Therefore, the bonding of the enamel and the dentin should be treated differently. The usage of a so-called hybrid layer for strong bonding is necessary, which is a reinforced transition layer infiltrated with a hydrophilic resin of the collagen fibres of demineralised dentin. It is important for the hybrid layer to decouple with time, otherwise the bond will not be strong enough and separation will occur on this surface [8, 9].
The different binding capacity of the tissues can cause polymerisation shrinkage of the composite dental fillings (if the composite is polymerized within the tooth with bulk fill method), which must be avoided to prevent the formation of gaps and cavities. Therefore, the reduction of the polymerisation shrinkage is key to a long-term success [10]. One possible method for achieving this is the application of dental fibre reinforcement, which reduces the risk of separation, by absorbing the stress caused by shrinkage [11]. Another possible solution is Semi-Direct dentin replacement, where the polymerisation takes place outside of the tooth, which is advantageous because the hybrid layer is not subjected to direct tensile stress due to the polymerisation shrinkage of the composite filling, and the hybrid layer has enough time to develop a stronger bond [12].
In dentistry, the configuration factor (or C-factor) refers to the number of bonded surfaces in an adhesive dental restoration. The bigger this value is, (which means more binding surface), the more polymerisation shrinkage will occur.
During our research, we examined Class I cavities with a C-factor of 5, which is highly exposed to cracks and residual stress. These cavities are conventionally filled in 2-3 layers which creates large internal stress and can lead to crack formation and propagation [13, 14].

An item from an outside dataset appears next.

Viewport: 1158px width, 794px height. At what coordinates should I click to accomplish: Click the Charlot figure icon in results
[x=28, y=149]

Nowadays, dental fillings are mainly reviewed with microstructural and micro-tensile bond strength tests [15–17]. In this research, innovative dental fillings have been examined, which might substitute the usage of dental crowns in most cases, keeping most of the natural part of the tooth during the procedure.
Our goal is to create more flexible, gapless dental fillings than ever before with a novel dentin-like material and biomimetic method.
2. Materials and methods
2.1. Materials
In this study, Class I cavities were restored with fillings. The restorations were created by the same dentist (F. P. Z.) in all cases.

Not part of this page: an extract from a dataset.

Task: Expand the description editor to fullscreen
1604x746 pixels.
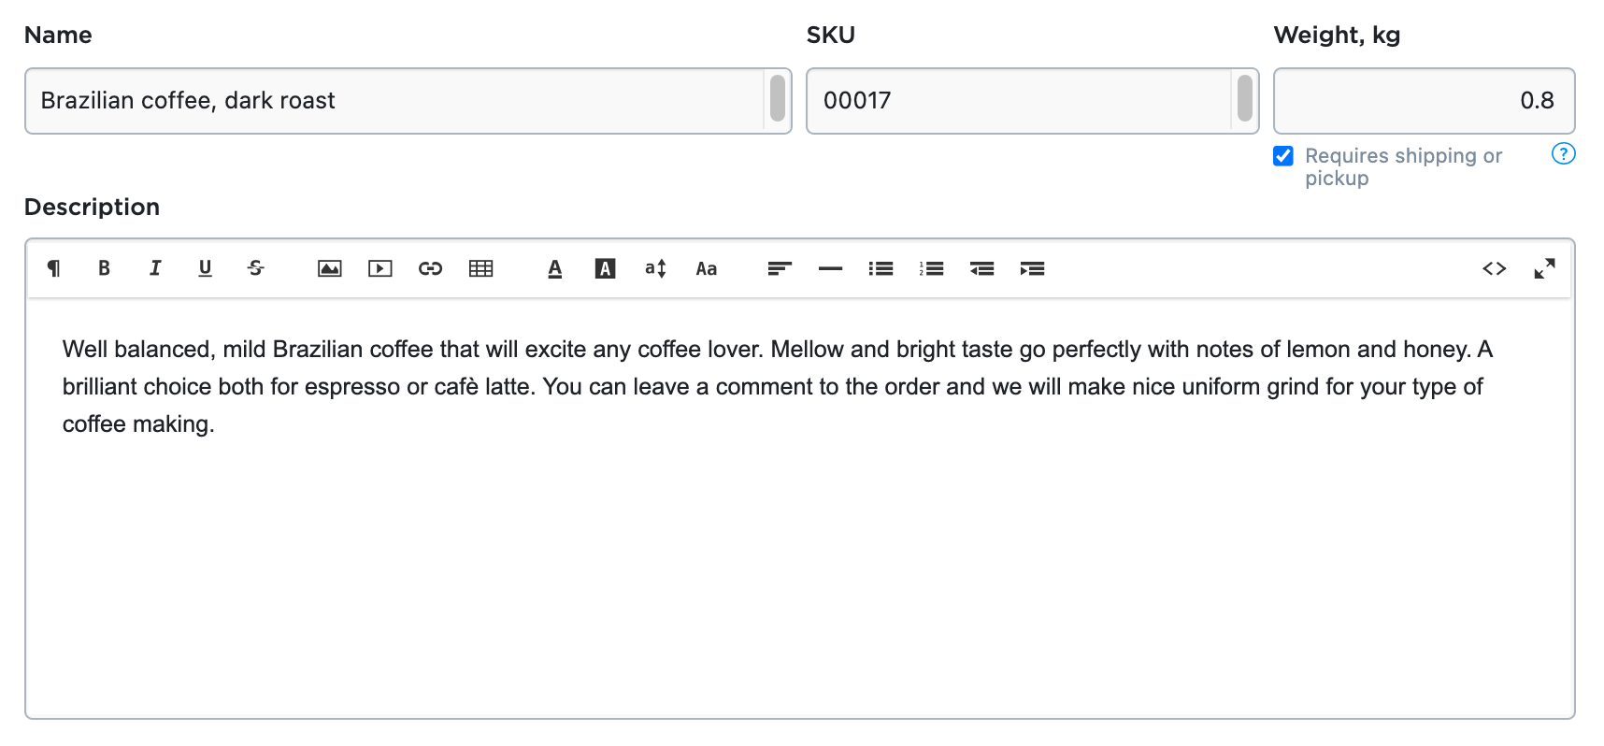Action: tap(1545, 268)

As filling material, EverX Posterior glass fibre reinforced composite was used, which was developed to replace the dentin in deep dental fillings (Class I) with a large C-factor. For reinforcement, the specially woven Ribbond polyethylene bondable reinforcement ribbon was applied. The bonding material was the Kuraray Clearfil SE Protect two-component, 6th generation, self-etching adhesive in all cases. The coverage of the filling was ensured by the Estelite Asteria Syringe nano composite. The gap between the tooth and the polymerised filling material for the Semi-Direct method was filled with Renamel Microfill liquid composite.
2.2. Filling methods
For the studies, structurally sound wisdom teeth were used, removed for prevention. The removed teeth were placed in room temperature 0,5% Chloramine T solution for at least 24 hours before and after the preparation as well, in order to keep them moist, thus keeping the structure as intact as possible. During the teeth preparation, 4×4×4 mm size deep Class I cavities were drilled and were preconditioned uniformly. Then, in all cases one of the three procedures were followed, thus creating the three groups for testing. The first group contained EverX bulk filled (Direct) fillings, where the composite was filled in the cavity in one load. The second group was the Semi-Direct method, where the bulk filled composites were polymerised extra-orally and then placed into the cavity. In the third group, polyethylene fibre reinforcement was used as underlining before the bulk filling.
2.3. Measurement methods
The restored wisdom teeth were prepared by the following method. The teeth were embedded in Ø20 mm silicone cylinders with Duracryl Plus two-component epoxy resin for further examination. After crosslinking, the obtained block was cut in the longitudinal direction with a Buehler IsoMet 1000 cutting machine at 200 1/min speed with a diamond disc, with the lowest possible load. The cut sections were grinded with P600 and P1200 grit sandpaper, finally polished with a liquid containing 3 µm diamond particles.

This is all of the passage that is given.